Son zamanlarda yapılan Ulusal Bağımsız İşletme Federasyonu (NFIB) anketinde, küçük işletme sahiplerinin yalnızca üçte birinin işletmelerinin ihtiyaç duyduğu tüm kredileri alabildiği görülüyor.
Anketin bulguları şaşırtıcı değil. Birçok iktisatçı, politika yapıcı ve küçük işletme savunucu grubu, uzun zamandır küçük işletmelerin daha büyük emsallerinden daha fazla kredi almakta zorlandıklarını açıkladı. Sermayeye erişim söz konusu olduğunda, büyüklük kesinlikle önemlidir.
$config[code] not foundKüçük işletmeler arasında bile, şirket ne kadar küçükse, bir kredinin olma olasılığı o kadar düşüktür (aşağıdaki şekle bakınız) veya bir kredi limiti. NFIB araştırmasına göre, bir veya daha az çalışanı olan işletmelerin yalnızca yüzde 15,7'si işletme kredisine sahip ve yalnızca yüzde 33,7'si kredi limiti var. Buna karşılık, 50 ila 250 çalışanı olan işletmelerin yüzde 56,8'i işletme kredisine, yüzde 65,4'ü bir kredi borcuna sahiptir.
Bununla birlikte, bankacılar arasındaki bazı kötü niyetli sebepleri ortaya koymak yerine, bu modeller işletme kredisinin ekonomisini yansıtıyor. Daha az sayıda küçük işletme daha büyük şirketlerden daha fazla krediye erişebilir, çünkü onlara borç vermek daha büyük şirketlere kredi vermekten daha riskli ve daha pahalıdır.
Küçük işletme kredisi pazarında varsayılan risk daha yüksektir. Küçük işletmeler büyük işletmelerden daha yüksek oranlarda başarısız olmaktadır ve iş döngüsündeki değişikliklerin karları üzerinde daha büyük bir etkisi vardır. Borç verenler borçlunun temerrüt riski ile orantılı olan faiz oranlarını her zaman tahsil edemediklerinden, en riskli küçük işletme borçluları genellikle kredi alamazlar.
Küçük işletmelere borç vermek, büyük firmalara borç vermekten daha pahalıdır. Sorunun bir kısmı, kredi yapmanın sabit maliyetidir. 50.000 ABD Doları kredisi veya 5 milyon ABD Doları kredisi alsanız da, bazı maliyetler aynıdır. Dolayısıyla, kar marjları daha büyük kredilerde daha yüksektir. Elbette, daha büyük şirketlerin, kredi kuruluşlarının daha büyük müşterilere odaklanmasına yol açan, daha küçük meslektaşlarından daha büyük kredilere ihtiyaç duymaları daha olasıdır.

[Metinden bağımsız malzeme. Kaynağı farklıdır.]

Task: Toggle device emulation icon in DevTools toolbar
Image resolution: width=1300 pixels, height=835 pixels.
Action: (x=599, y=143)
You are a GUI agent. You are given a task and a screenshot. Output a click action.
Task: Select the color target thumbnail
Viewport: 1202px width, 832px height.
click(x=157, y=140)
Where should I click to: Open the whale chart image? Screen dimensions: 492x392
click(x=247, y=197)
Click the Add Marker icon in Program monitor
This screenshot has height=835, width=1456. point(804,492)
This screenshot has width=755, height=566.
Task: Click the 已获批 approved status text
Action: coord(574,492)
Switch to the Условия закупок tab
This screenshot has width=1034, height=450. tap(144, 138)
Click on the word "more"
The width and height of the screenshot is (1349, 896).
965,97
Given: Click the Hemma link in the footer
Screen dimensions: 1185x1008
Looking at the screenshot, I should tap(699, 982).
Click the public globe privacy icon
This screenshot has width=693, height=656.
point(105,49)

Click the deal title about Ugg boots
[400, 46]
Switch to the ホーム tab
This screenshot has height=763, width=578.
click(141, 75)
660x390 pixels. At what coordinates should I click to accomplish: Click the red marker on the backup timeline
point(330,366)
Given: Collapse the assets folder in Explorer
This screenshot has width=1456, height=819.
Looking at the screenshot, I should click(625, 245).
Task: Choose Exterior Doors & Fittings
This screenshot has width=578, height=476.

Ek olarak, küçük işletme kredisi uygulamalarını değerlendirmek genellikle pahalıdır. Küçük şirketlerin finansal durumu hakkında kamuya açık çok az bilgi bulunmaktadır ve küçük işletmelerin finansal tabloları her zaman çok ayrıntılı değildir. Küçük işletme sahiplerinin kişisel mali kaynakları bazen kendi işletmelerininkilerle iç içedir. Çok çeşitli küçük işletmeler ve ödünç alınan fonları kullanma şekilleri, genel borç verme standartlarının uygulanmasını zorlaştırmaktadır. Son olarak, küçük işletmelerin finansal durumunu izlemek genellikle borç verenlerin küçük işletme sahipleri ile kişisel ilişkiler kurmalarını gerektirir.
Bu ekonomik ilkelerin, küçük işletmelerin krediye erişimini artırmak isteyenler için önemli etkileri vardır. Daha fazla borç vermeyi teşvik etmek, küçük şirketlere borç vermenin daha yüksek maliyet ve riskini hesaba katan politikaları ve küçük işletmelerin neden kredi almakta zorlandığını gerektirecektir.